6. Concluding Remarks

In this paper, a simple time series model is introduced to model and forecast RV. The new TNTAR model combines a nonnegative valued process for the error term with the flexibility of Tukey’s power transformation. The transformation is used to improve linearity and reduce heteroskedasticity while the nonnegative support of the error distribution overcomes the truncation problem in the classical Box-Cox setup. The model is semiparametric as the order of m-dependence, support parameter $\eta$ and functional form of its error term are left unspecified. Consequently, the proposed model is highly parsimonious, having only two parameters that need to be estimated for the purpose of forecasting. A two-stage estimation method is proposed to estimate the parameters of the new model. Simulation studies validate the new estimation method and suggest that it works reasonably well in finite samples.

We empirically examine the forecasting performance of the proposed model relative to a number of existing models, using monthly S&P 500 RV data. The out-of-sample performances were evaluated under four different forecast accuracy measures (MAE, MAPE, MSE and MSPE). We found empirical evidence that our nonnegative model generates highly competitive volatility forecasts.
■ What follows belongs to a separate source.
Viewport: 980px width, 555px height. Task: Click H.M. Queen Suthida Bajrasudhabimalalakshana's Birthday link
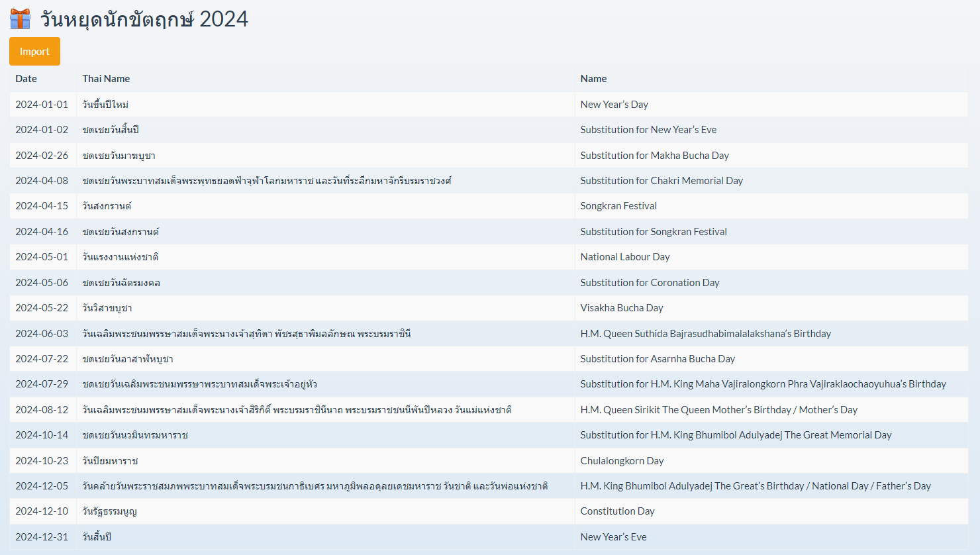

Why does the simple nonnegative model generate such competitive forecasts? Firstly, as shown in Section 2.2, the logarithmic transformation may not reduce heteroskedasticity and improve normality as well as anticipated. A more general transformation may be required. Secondly, the nonnegative model is highly parsimonious. This new approach is in sharp contrast to the traditional approach which aims to find a model that removes all the dynamics in the original data. When the dynamics are complex, a model with a rich parametrization is called for. This approach may come with the cost of over-fitting and hence may not necessarily lead to superior forecasts. By combining a parametric component for the persistence and a nonparametric error component, our approach presents an effective utilization of more recent information.

Although we only examine the performance of the proposed model for predicting S&P 500 realized volatility one month ahead, the technique itself is quite general and can be applied in many other contexts. First, the method requires no modification when applied to intra-day data to forecast daily RV. In this context, it would be interesting to compare our method to the preferred method in ABDL (2003). Second, our model can easily be extended into a multivariate context by constructing a nonnegative vector autoregressive model. Third, while we focus on stock market volatility in this paper, other financial assets and financial volatility from other financial markets can be treated in the same fashion. Fourth, as two alternative nonnegative models, it would be interesting to compare the performance of our model with that of Cipollini et al. (2006). Finally, it would be interesting to examine the usefulness of the proposed model for multi-step-ahead forecasting. These extensions will be considered in later work.